Meus novos dedos não encontraram dificuldades para rasgar os vestígios de carne poupados pelos vermes, os ossos também não ofereceram qualquer resistência. Encontrei o que buscava, e para nova surpresa, estava inacreditavelmente intacto. O coração do cão pulsava vivo em minhas mãos! Não hesitei em por o músculo ensangüentado na boca, pois só assim a maldição poderia ser quebrada; devorando a fonte da vida daquele que transmitiu a triste sina.
A mórbida refeição, sinônimo do sucesso, pareceu tranqüilizar a ebulição em meu sangue, mas foi só ouvir um som aterrador e terrivelmente familiar, para que uma nova onda de desespero se apoderasse de mim. A saciedade mostrou-se momentânea, entendi isso quando percebi a matilha em plena caçada. Saltei o muro em busca de compaixão e conforto, corri como aqueles à minha frente. Eu não conseguia definir o que sentia ao certo, era euforia, dor, desespero, liberdade, tudo ao mesmo tempo.
A matilha parou numa praça, um morador de rua estava encurralado.
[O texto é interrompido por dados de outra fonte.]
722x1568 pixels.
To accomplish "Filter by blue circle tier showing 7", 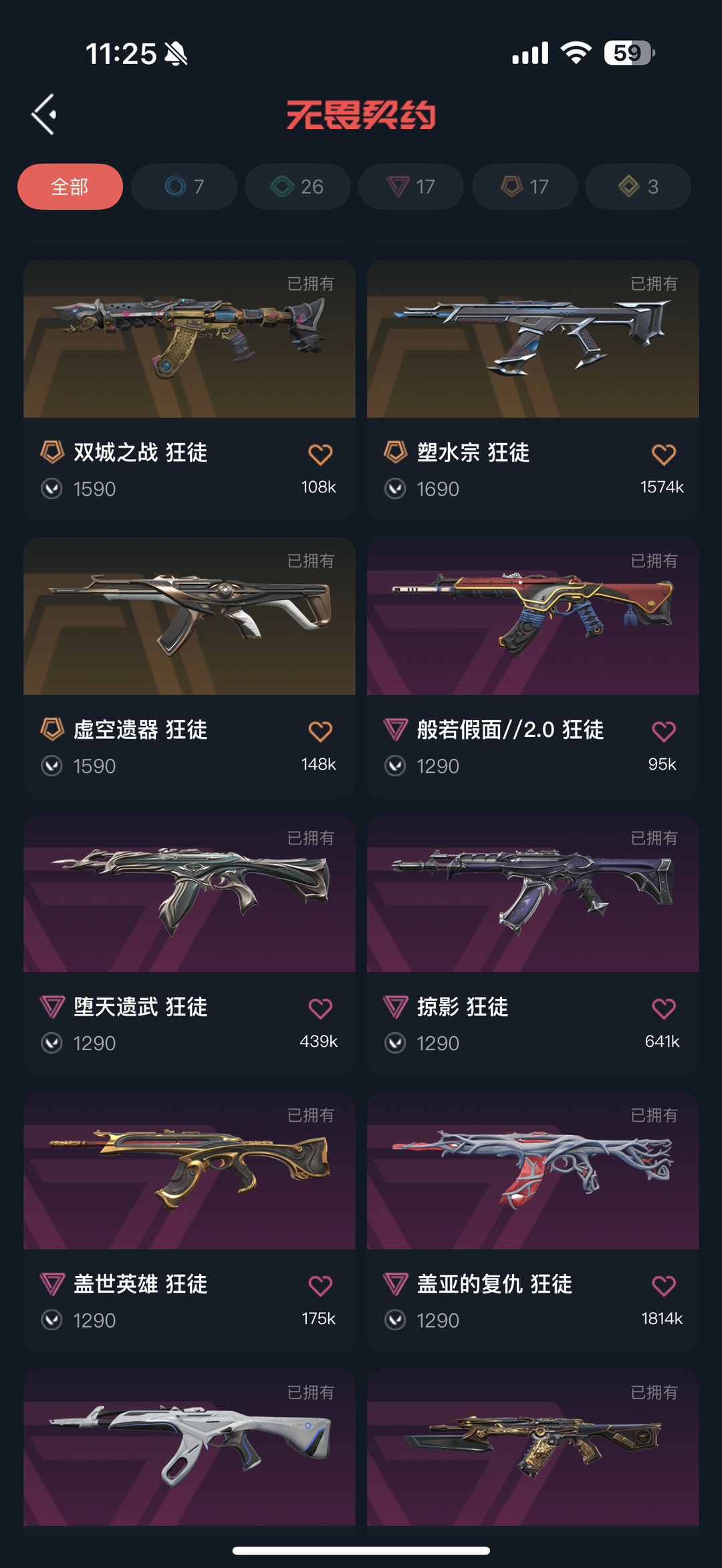I will (x=184, y=186).
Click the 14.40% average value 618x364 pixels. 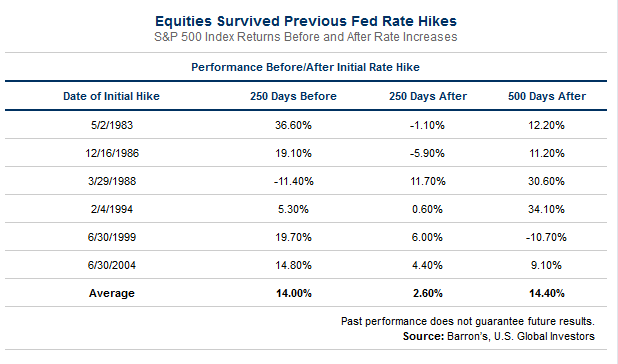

Todos já estavam cientes de minha presença, inclusive a provável vítima e um indivíduo que se destacava do grupo. Eu não havia perdido completamente a consciência, a humanidade ainda resistia em mim, um detalhe que me fez refletir. Era óbvio, o cão não fora o transmissor do mal, ele não passava de um intermediário, seu corpo frágil não poderia desenvolver a maldição. Na realidade, uma daquelas feras era a culpada, eu havia visto um vulto naquela noite, e eu não precisava do instinto apurado para saber qual seria. Se eu quisesse salvação, teria de matar e comer o coração do líder da matilha.
Um desafio mudo já estava lançado, a fera se preparava para o embate. O homem sangrava enquanto testemunha de tão incomum episódio, embora soubesse que não teria oportunidade para compartilhar a experiência. Os demais membros do grupo permaneciam imóveis, era bem provável que eu não sobrevivesse também, mas a vontade de viver como um ser humano livre pulsava forte em meu peito.
Uma sombra saltou sobre mim, senti uma dor indescritível quando as lâminas alvas me tocaram. A mandíbula da criatura se movia num ritmo alucinante. Tentei resistir, usando meus dentes e unhas para isso, mas era como se eu estivesse investindo contra rocha sólida. Meu corpo ainda não estava preparado para semelhante desafio, fui vítima de uma estupidez sem tamanho, e sem qualquer chance para arrependimento.
Meu corpo estava retalhado, o sangue escapava pelos inúmeros buracos que por ele se espalhavam, minha carne servia de alimento. Então tombei, irreversivelmente derrotado. Eu não conseguia mexer um único músculo. A respiração lenta e irregular denunciava que o fim estava próximo, talvez fosse melhor assim. Minha visão era assaltada pelos olhos vítreos do homem, sua cabeça estava bem próxima de mim. Mesmo morto, ele ainda guardava a expressão sofrida causada pelo maior e mais absoluto dos medos: a morte, sobretudo uma morte terrível como a que sofrera.
Destino inevitável a ser compartilhado por duas almas condenadas, pois a presença da matilha ao meu redor não deixava dúvidas quanto a isso. Fechei os olhos, era tudo o que me restava, eu não precisava de dignidade naquele momento. Mas, como tantas outras coisas estranhas que só acontecem em Agosto, eu não fui sacrificado. Ao invés disso, senti um odor irresistível invadir minhas narinas, era um aroma totalmente diferente do exalado pelo sangue canino.
O coração do homem era oferecido a mim, como uma passagem para a salvação. Salvação? Eu estaria fadado a me alimentar dos viventes, espalhando a peste e disseminando o medo. Seria impedido de guardar um teto, amar alguém ou gerar filhos. Seria a sombra de um homem num corpo de besta. Eu tentei negar, implorei pela morte, mas contra o feitiço da carne não há como lutar.
Hoje estou aqui. Sou mais um membro da matilha. Caçamos nas noites de lua plena, em qualquer época do ano, mas preferimos um determinado período, uma ocasião especial, na qual nos sentimos mais vivos, afinal, Agosto é o mês do cachorro louco...e a insanidade me consome.